▶ AIM OF THE TASK
Look below for the line containing "Toggle accept thumbs-up on the AGER row" and the line containing "Click the Unexplored color legend swatch", then set down both and every line between them exactly, without pictures.

▶ MATERIAL FOR THIS TASK

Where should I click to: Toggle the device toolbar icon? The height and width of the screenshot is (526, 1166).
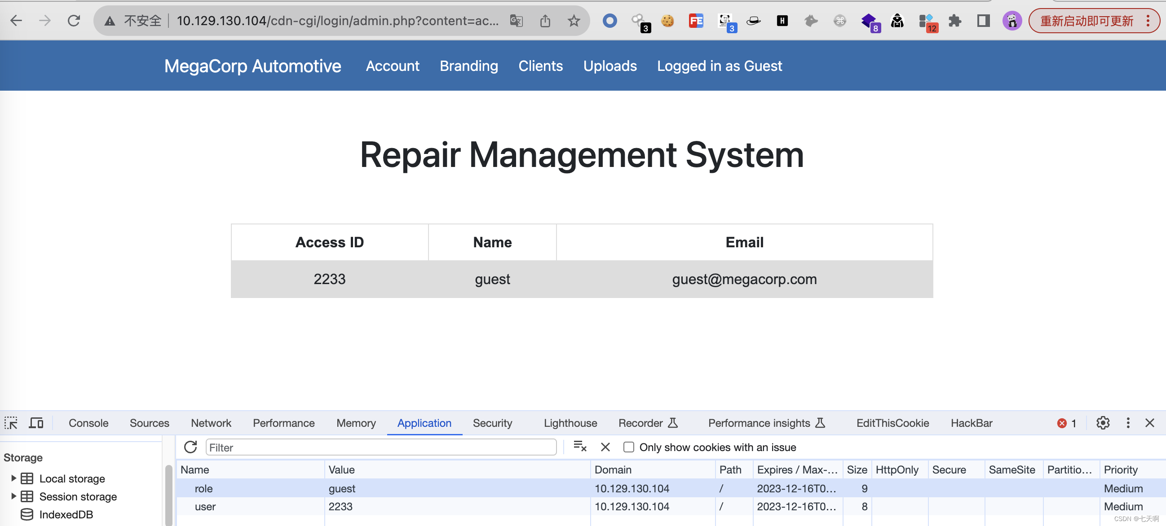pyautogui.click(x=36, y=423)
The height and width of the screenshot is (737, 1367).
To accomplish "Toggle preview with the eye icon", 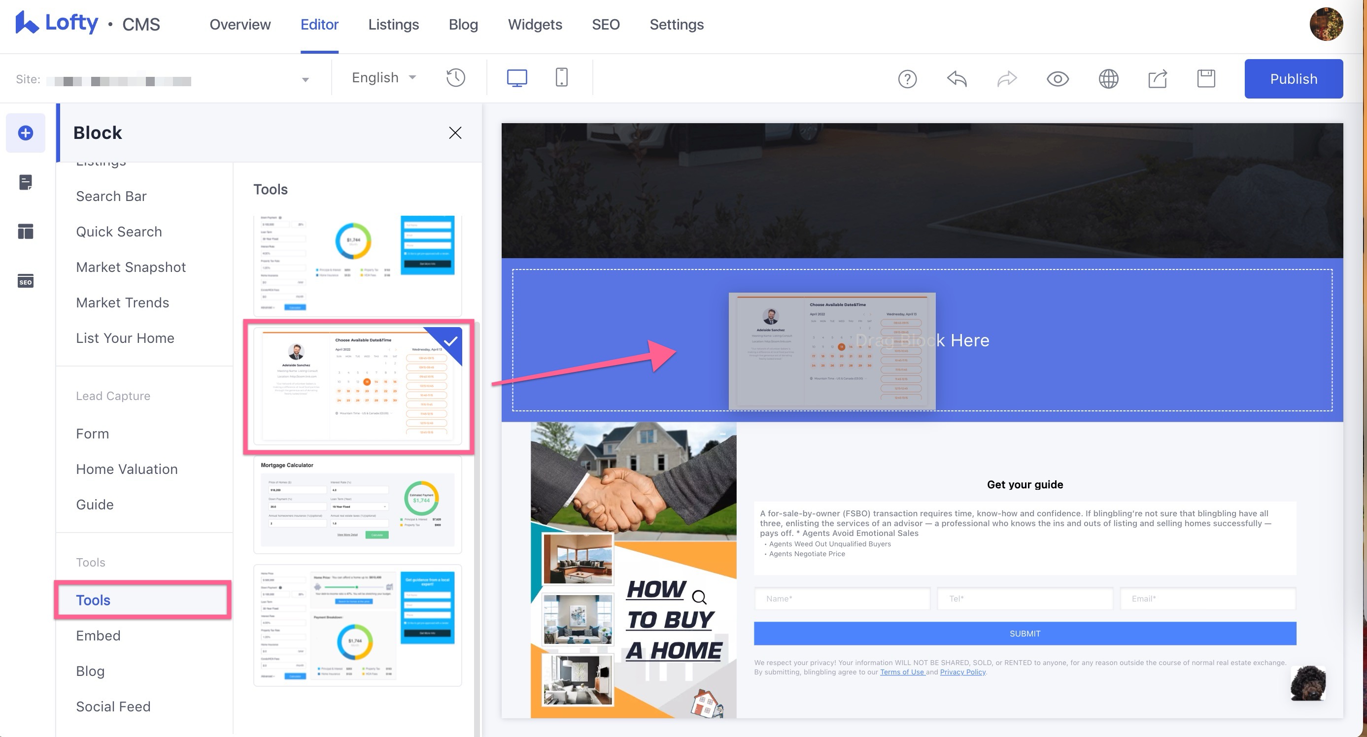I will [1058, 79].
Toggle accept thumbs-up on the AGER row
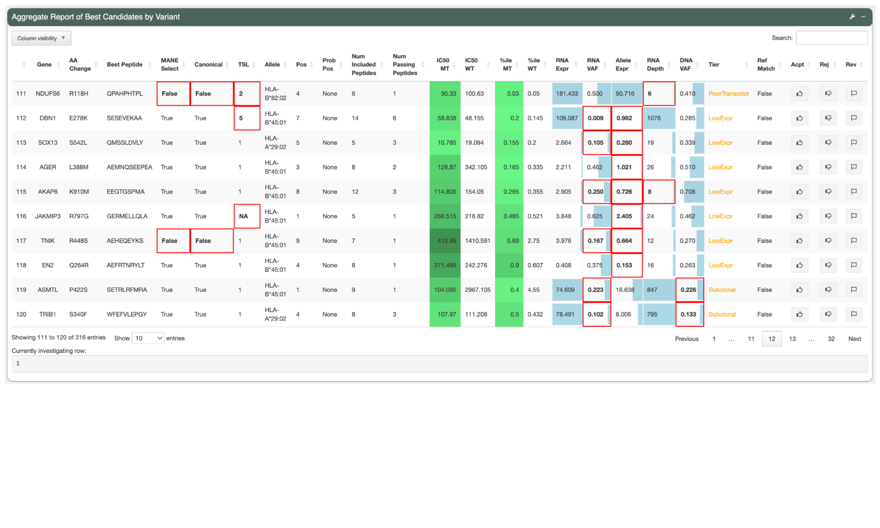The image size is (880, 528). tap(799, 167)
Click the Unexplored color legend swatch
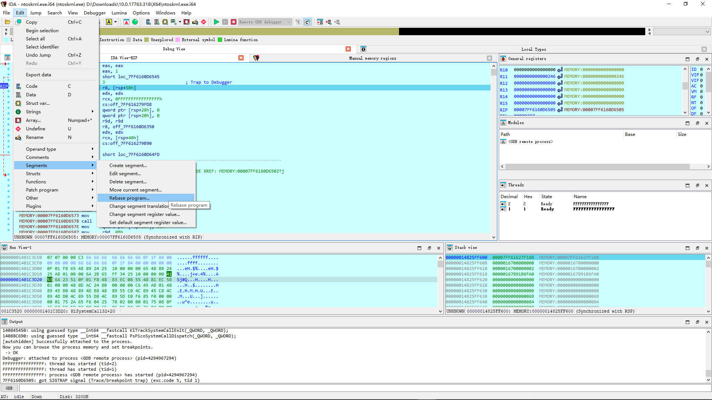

==

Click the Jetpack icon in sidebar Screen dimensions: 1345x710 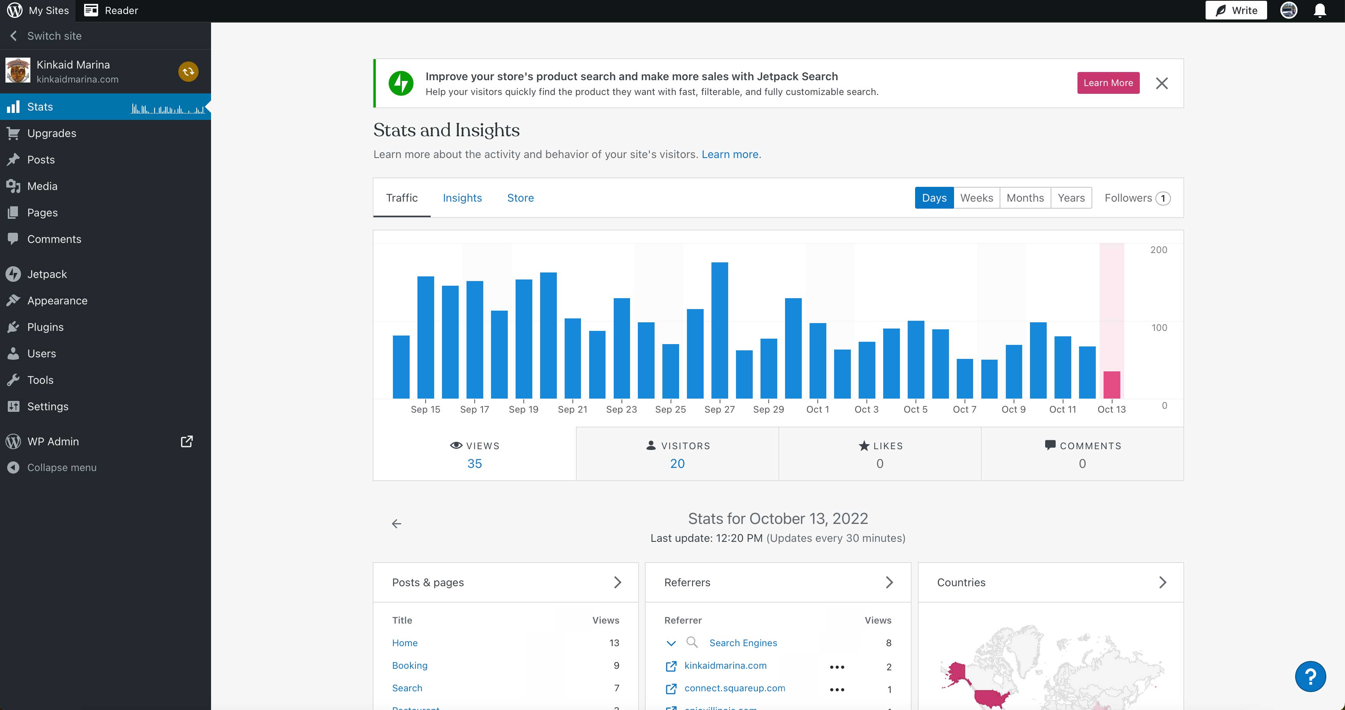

▶ ANSWER FOR THIS EXERCISE
Toggle accept thumbs-up on the AGER row
The image size is (880, 528). tap(799, 167)
Click the Unexplored color legend swatch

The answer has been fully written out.